Even if it’s, well, the other Senator from New York who runs for President in four years, however, Mr. Schumer is a fixture on the political scene. He’ll likely hold that Senate seat–to which he was re-elected with 71 percent of the vote this year–for “as long as he wants,” said Mr. D’Amato.
Senate seats don’t carry the life tenure of the federal bench, but in a Democratic state like New York, it’s pretty close. No New York Democrat has lost re-election to the Senate since the 17th Amendment established the direct election of Senators in 1913. (Trivia buffs: The last New York Democrat to lose his Senate seat was Edward Murphy Jr., in 1898.) With just a decade or two of patience, Mr. Schumer–who turns 54 on Nov. 23–could hold a prime chairmanship on a key committee (assuming the Democrats manage to win control of the Senate at some point), and vital seniority on others.
“He is, by Senate standards, a very young man,” said Mr. Cunningham.
On the Banking Committee, Mr. Schumer is younger than any of the four Democratic Senators who rank ahead of him in seniority. Of six more senior Democrats on the Judiciary Committee, only Wisconsin’s Russell Feingold is younger than Mr. Schumer. And on the all-important Finance Committee, which Mr. Schumer will join as one of the junior members next session, only Blanche Lincoln (of unsafe–for Democrats–Arkansas) is younger.
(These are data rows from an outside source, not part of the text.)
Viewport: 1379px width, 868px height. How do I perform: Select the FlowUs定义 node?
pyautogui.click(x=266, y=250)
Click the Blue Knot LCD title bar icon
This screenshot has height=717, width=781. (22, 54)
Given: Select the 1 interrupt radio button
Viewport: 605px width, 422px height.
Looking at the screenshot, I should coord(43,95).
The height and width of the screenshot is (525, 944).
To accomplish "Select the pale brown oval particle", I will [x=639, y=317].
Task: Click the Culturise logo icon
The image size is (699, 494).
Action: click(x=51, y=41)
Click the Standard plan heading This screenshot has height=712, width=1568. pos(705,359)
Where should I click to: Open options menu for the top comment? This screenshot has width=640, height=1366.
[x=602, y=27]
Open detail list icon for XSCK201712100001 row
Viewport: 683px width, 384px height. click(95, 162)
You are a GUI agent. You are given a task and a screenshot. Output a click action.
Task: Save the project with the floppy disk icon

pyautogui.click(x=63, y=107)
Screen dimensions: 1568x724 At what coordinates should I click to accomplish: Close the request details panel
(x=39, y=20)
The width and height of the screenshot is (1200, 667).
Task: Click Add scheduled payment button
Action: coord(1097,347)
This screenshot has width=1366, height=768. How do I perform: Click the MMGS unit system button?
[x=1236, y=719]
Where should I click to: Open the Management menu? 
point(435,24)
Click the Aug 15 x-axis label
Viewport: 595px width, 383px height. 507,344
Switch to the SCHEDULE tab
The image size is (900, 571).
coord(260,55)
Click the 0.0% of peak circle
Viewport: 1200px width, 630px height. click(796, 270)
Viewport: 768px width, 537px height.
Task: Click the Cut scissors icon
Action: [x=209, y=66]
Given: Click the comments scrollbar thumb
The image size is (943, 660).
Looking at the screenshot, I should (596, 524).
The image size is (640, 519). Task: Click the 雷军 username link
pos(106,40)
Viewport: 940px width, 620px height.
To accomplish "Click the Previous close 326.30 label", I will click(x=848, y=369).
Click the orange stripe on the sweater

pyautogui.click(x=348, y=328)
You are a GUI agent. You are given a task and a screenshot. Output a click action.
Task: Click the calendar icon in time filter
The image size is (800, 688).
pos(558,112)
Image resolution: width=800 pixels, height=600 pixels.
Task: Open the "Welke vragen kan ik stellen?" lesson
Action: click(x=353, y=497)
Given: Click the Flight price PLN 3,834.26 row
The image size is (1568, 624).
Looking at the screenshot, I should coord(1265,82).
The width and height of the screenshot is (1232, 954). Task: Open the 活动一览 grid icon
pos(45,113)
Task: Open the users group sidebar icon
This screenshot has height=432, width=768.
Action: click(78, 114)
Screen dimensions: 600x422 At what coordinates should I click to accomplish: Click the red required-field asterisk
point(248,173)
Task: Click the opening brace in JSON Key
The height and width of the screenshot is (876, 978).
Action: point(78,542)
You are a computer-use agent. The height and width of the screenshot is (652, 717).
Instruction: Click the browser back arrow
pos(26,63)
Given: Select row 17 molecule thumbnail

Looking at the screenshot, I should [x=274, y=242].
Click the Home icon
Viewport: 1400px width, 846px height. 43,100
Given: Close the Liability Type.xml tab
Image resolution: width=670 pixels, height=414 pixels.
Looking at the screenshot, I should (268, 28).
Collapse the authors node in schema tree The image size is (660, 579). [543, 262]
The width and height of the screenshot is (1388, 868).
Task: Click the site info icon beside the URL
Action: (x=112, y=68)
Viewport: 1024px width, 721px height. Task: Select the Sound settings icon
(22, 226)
Now Mr. Schumer will wait on two things: time, and control of the Senate, which will make the difference between tacking programs onto Republican legislation and steering a national agenda.
“This is clearly a long-term decision on his part, a sense that six, eight years down the road, the Democrats will retake the Senate,” said Robert David Johnson, a professor of American history at Brooklyn College. “If he’s right, he will be one of the three or four most influential players in the body. But it’s a big gamble. If they don’t get the majority back, he’ll be consigned to permanent minority status.”
Or maybe not. The Governor’s race comes up, after all, every four years. And Mr. Schumer is ruling nothing out.
“I would say this, as I said before the election: The only thing on my radar screen is being a good Senator and delivering for New York,” he said. “Maybe now, people will believe me.”